To hear Watson describe OMGYes, the overabundance of information I was struggling with seems even more immaterial; as a UN Goodwill Ambassador who has championed worldwide inclusive feminism, Watson advertises the product as the great democratizer in sexual education across cultural boundaries. Yet the videos, currently only in season one, do little to address that, directly or indirectly. Though there is a diversity of race, age, and sexuality, that softly lit set (decorated in this decade's minimalistic, ceramic-tchotchke, succulent-heavy aesthetic) projects just one representation of class and country: upwardly mobile American women.

season one OMGYespinterest
OMGYes
Season One of OMGYes

But more than aesthetics, OMGYes appears to be made for people who are already on board with what it's selling.

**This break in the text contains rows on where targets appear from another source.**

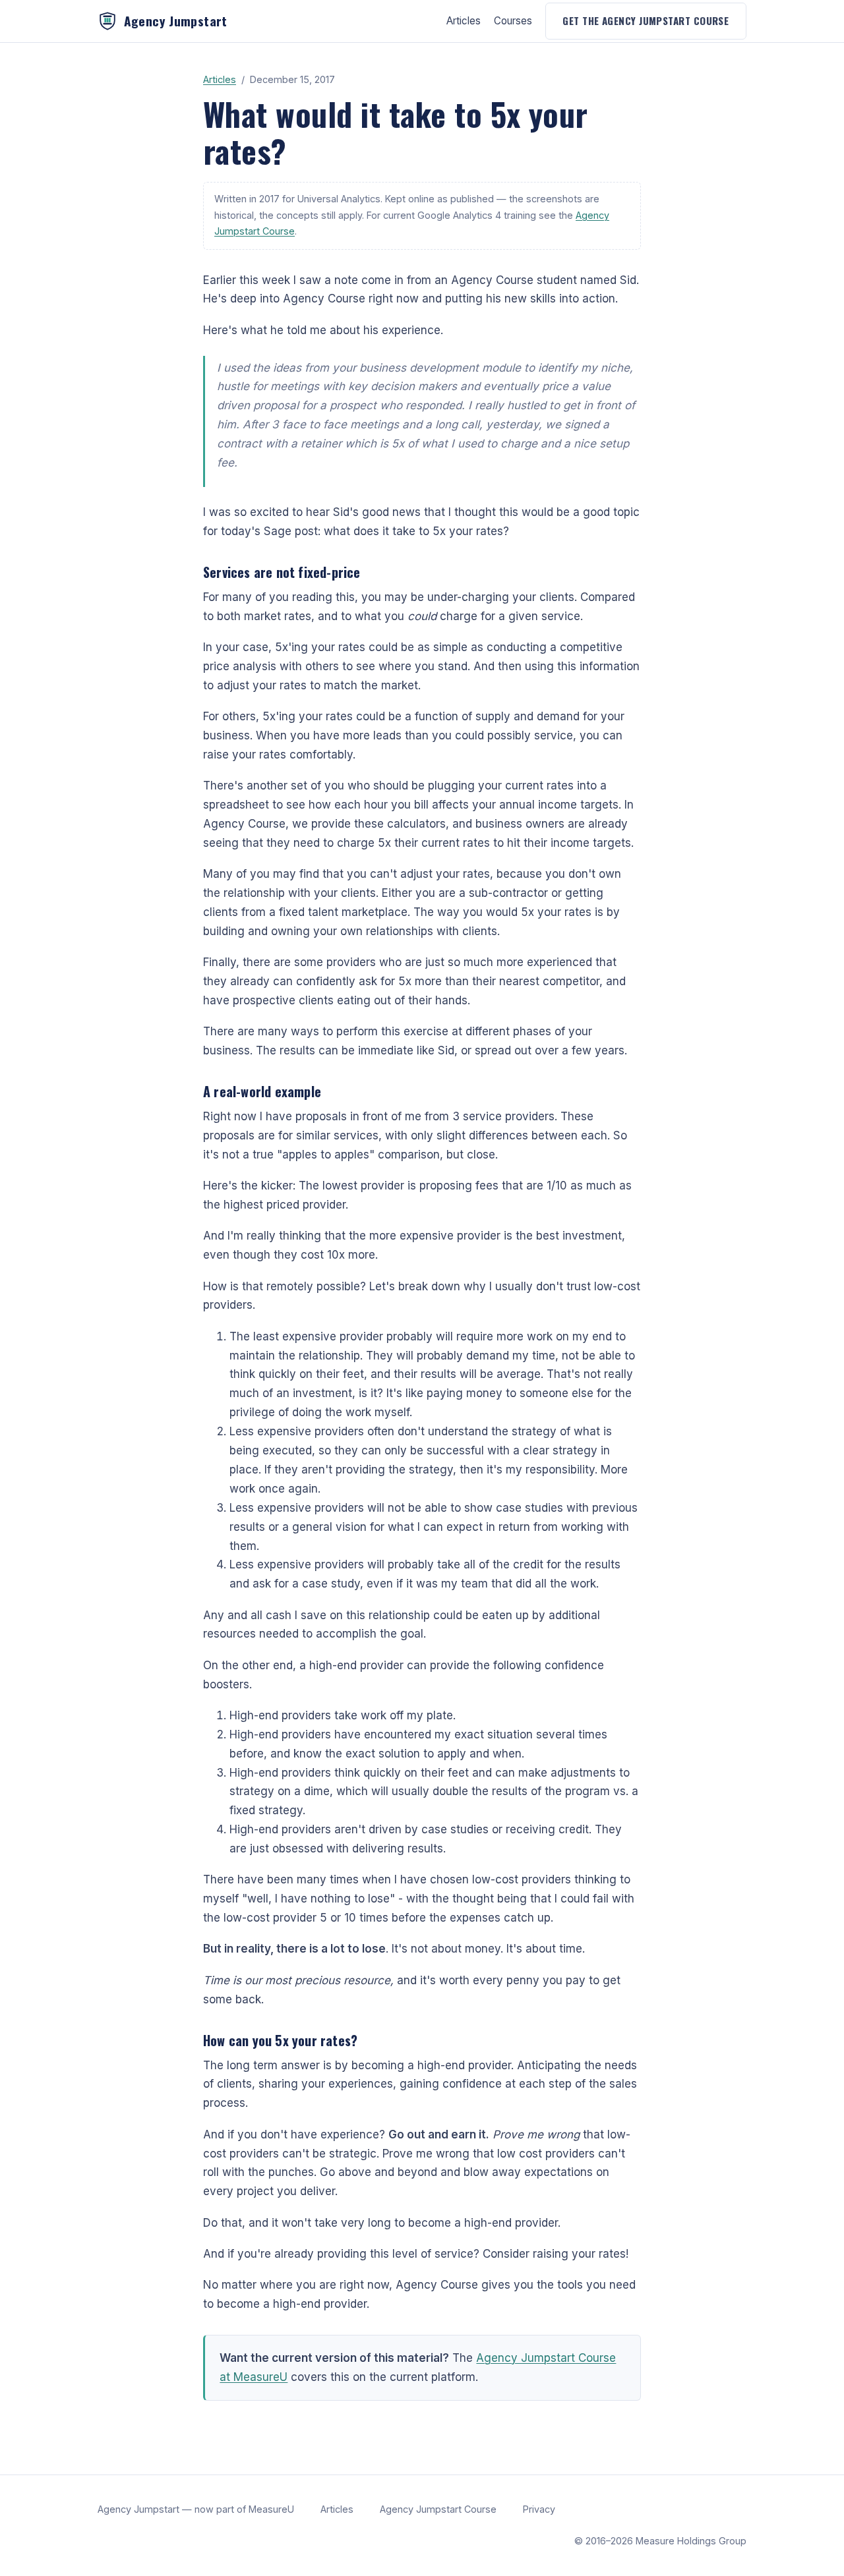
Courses (513, 20)
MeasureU (271, 2509)
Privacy (539, 2509)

Though the company has mentioned that future seasons will explore other topics, such as penetrative stimulation (season one focuses solely on the external), outside of a chapter on how to better communicate with a partner, the bulk of the OMGYes curriculum is focused on the mechanical aspects of reaching climax. Little attention is paid to the fact that much of masturbation is mental, and none to the wide variety of roadblocks that are keeping that orgasm gap open. The communication chapter is couples-focused, and sample scripts all operate from the perspective of already being in a sex-positive relationship.

It takes three to four hours to wind through the OMGYes videos, plus time spent practicing technique; a luxury that can elude many who may have the most to gain, but can't afford to carve out that time. No discussion is found around addressing cultural values or personal apprehensions; no mention is even made, in fact, of the very women Watson seemingly hoped to liberate in climax, those who don't know the joys of masturbation or orgasm. Education may be a goal for OMGYes, but in its current iteration, accessibility seems to be an afterthought.

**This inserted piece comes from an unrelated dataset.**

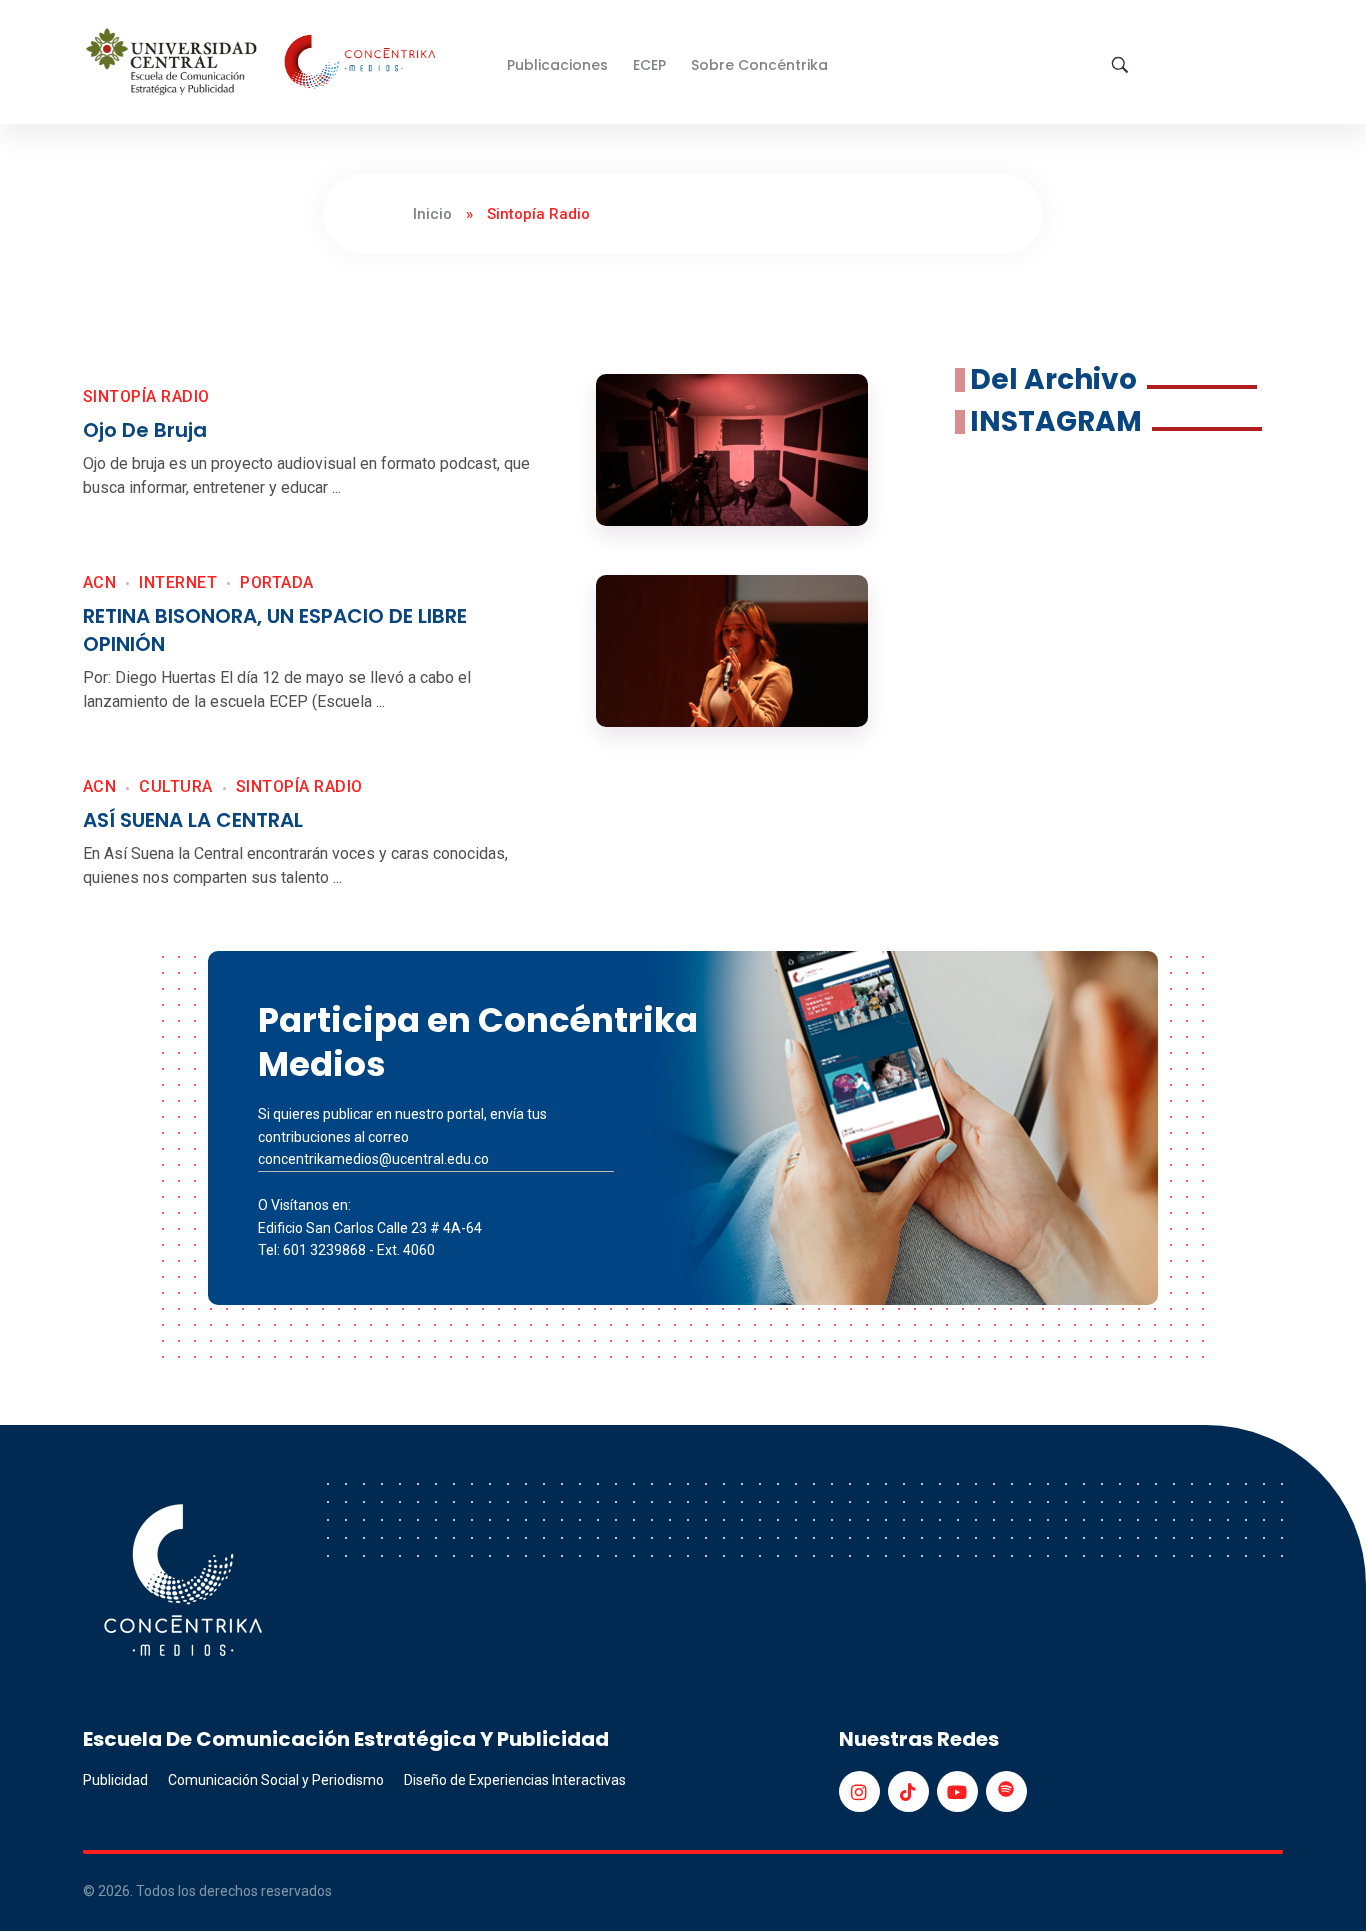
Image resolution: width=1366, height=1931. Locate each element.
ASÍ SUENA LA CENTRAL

There is undeniable agency in education. . .but not when it teaches you to put your faith in a product over your own body.

Perhaps the bigger issue for all these products, intended to unlock the secrets of ourselves, is what they seek to solve. Is a problem still a problem if you don't think it's a problem? There is undeniable agency in education—an agency even I felt as I noted tips to save for use myself—but not when it teaches you to put your faith in a product over your own body. At 61 videos on over 12 topics, it can seem almost enough to ruminate through an indirect study of other people's vaginas, rather than finding the answer organically over time, on a journey of discovery within yourself. This category of wellness-focused tech—our sleep sensors, and mood trackers, and spit-and-send DNA kits—is selling us what, exactly? It offers a solution, sure, but to which issue: the accessibility of information, or the larger, specious fear that no matter the topic, when it comes to our own bodies, we may never be able to know it all?